A circular coil of radius $8.8$ cm has $10$ turns, a current of $1.0$ A is passing through it. Find the resultant field at its centre when the plane of the coil is vertical and perpendicular to the magnetic meridian.

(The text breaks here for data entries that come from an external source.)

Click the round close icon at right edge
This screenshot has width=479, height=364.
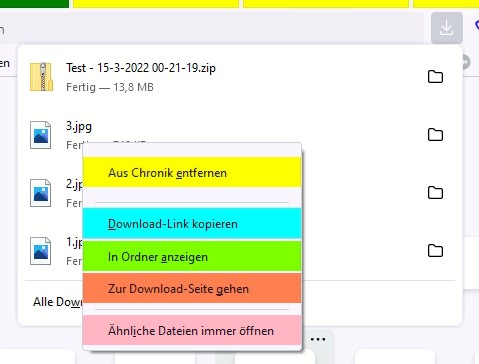coord(466,62)
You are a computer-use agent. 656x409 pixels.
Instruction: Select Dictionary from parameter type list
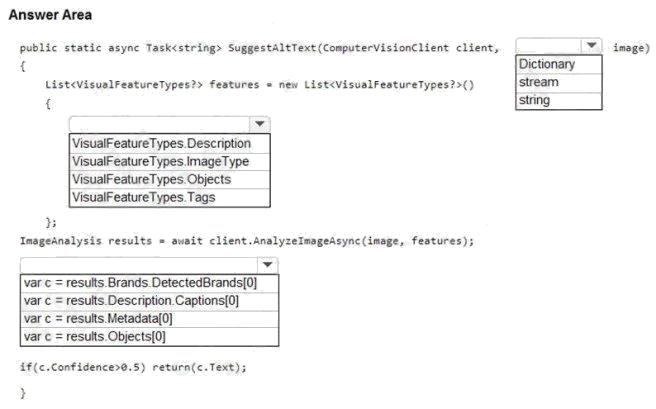click(559, 64)
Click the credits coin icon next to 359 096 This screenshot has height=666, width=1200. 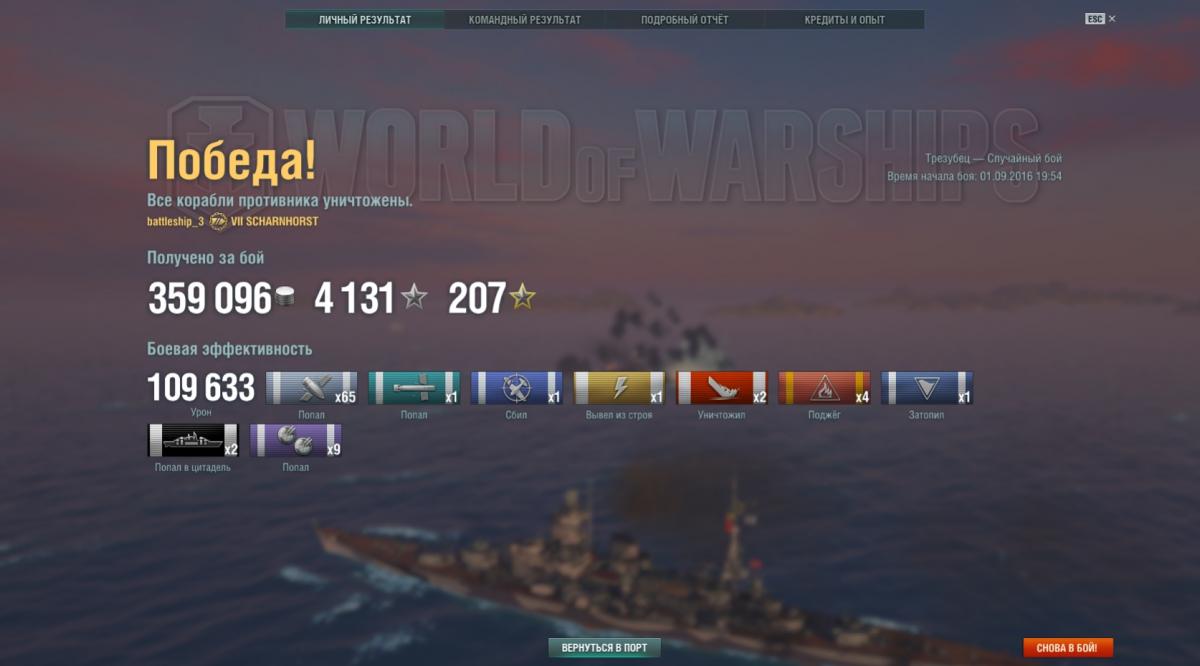click(284, 297)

The horizontal component of the earth’s magnetic induction $=B_H=0.4\times {10}^{-4}T,B_V=0$

• A. $0.31\times {10}^{-4}T$ towards south
• B. $1.31\times {10}^{-4}T$ towards south
• C. $0.31\times {10}^{-4}T$ towards north
• D. $1.31\times {10}^{-4}T$ towards north

Answer 1

The correct option is A $0.31\times {10}^{-4}T$ towards south

Given, radius of coil $=8.8cm$.
$N=10$ turns, $B_H=0.4\times {10}^{-4}T$,$i=1A$.
$B_{centre}=\frac{{\mu }_0}{2}\frac{NI}{r}=\frac{4\pi \times {10}^{-7}\times 10\times 1.0}{2\times 8.8\times {10}^{-2}}=0.71\times {10}^{-4}T$

$B_{net}=B_{centre}\pm B_H=0.71\times {10}^{-4}\pm 0.4\times {10}^{-4}=1.11\times {10}^{-4}T$ (Towards North)
$B=0.31\times {10}^{-4}T$ towards south.